Purely Payroll UK Summit: Scaling new heights Purely Payroll UK Summit: Scaling new heights

Purely Payroll UK Summit: Scaling new heights
30 Apr 2016

From Mount Everest to tax and termination, this year’s Purely Payroll summit provided inspiration and information in equal amounts. Working in payroll can indeed feel like scaling a mountain at times. Those attending Purely Payroll’s UK Payroll Summit however, perhaps weren’t expecting inspiration to come direct from a mountain top, or actually seven in total.

The keynote presentation at this year’s event was given by Ania Lichota who, while working in operations at investment bank UBS, climbed to the top of seven of the highest mountain summits around the world: Everest in the Himalayas, Kilimanjaro in Tanzania, Elbrus in Russia, Aconcagua in Argentina, Mount Vinson in Antarctica, Mount McKinley in North America and Carstensz Pyramid in Indonesia.

What made the Seven Summits achievement even more incredible was that prior to the challenge Ania had no technical climbing expertise, admits she wasn’t particularly fit, was afraid of the cold and an amateur at high altitude. She also had an extremely demanding day job.

Today she explains that climbing is not only a way to spend her free time but also a way to build character. “Mountaineering has transformed my private and professional life,” she says.

What can scaling seven summits teach payroll professionals?

Ania, now an executive coach, provided a fascinating insight into the challenges of each individual summit and related her experiences to lessons in life, work and leadership. Kilimanjaro taught her much about self-knowledge and how having emotional ownership of your life can help you in corporate life.

Supplied information |

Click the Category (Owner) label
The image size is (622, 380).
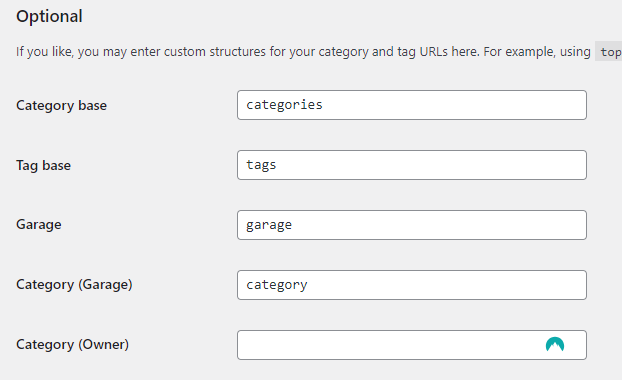coord(73,344)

Jobs |
1. In the payroll summit article, where was Ania Lichota working when she climbed the seven summits?
2. Continue the payroll summit article from its last sentence.
The data is separate material and is not part of the payroll summit article.

Answers for this exercise |
1. She was working in operations at the investment bank UBS.

2.
Elbrus was all about self-reference and the importance of not comparing yourself to others as well as getting the basics of good leadership in place. And on Everest, when in the grip of the elements with no control over what happens next, she learnt not just to appreciate the vulnerability but enjoy it.

“I just took millions of small steps”. Ania said she aimed to set delegates up for the day and there can be no doubt that she achieved that.

What we learned from the morning sessions

Each year at the Purely Payroll summit we strive to put together a programme that will tick as many boxes as possible for as many delegates as possible. Stream one kicked off with a session on tax and termination packages and was followed by a talk devoted to re-engineering the payroll department, entitled Joining the Dots by Roz Bendo, managing director, head of international HR operations EMEA and APAC at BNY Mellon. And its not just the technical side; Roz emphasised the importance of collaborative working, relationships and teamwork and gave practical advice on setting key performance indicators.

The morning session of stream two included a pensions update and hot topics for the public sector, while stream three focused on what can go wrong in payroll transformation projects and the European permanent establishment payroll issues. During lunch, delegates had the opportunity to visit the exhibitor stands with Accentra, Advanced, Bacs, Frontier Software, HR Comparison, MidlandHR, Nest and Pensionsync all in attendance. First prize for most desirable freebie had to be the cuddly Dalmatian on a stick from Bacs.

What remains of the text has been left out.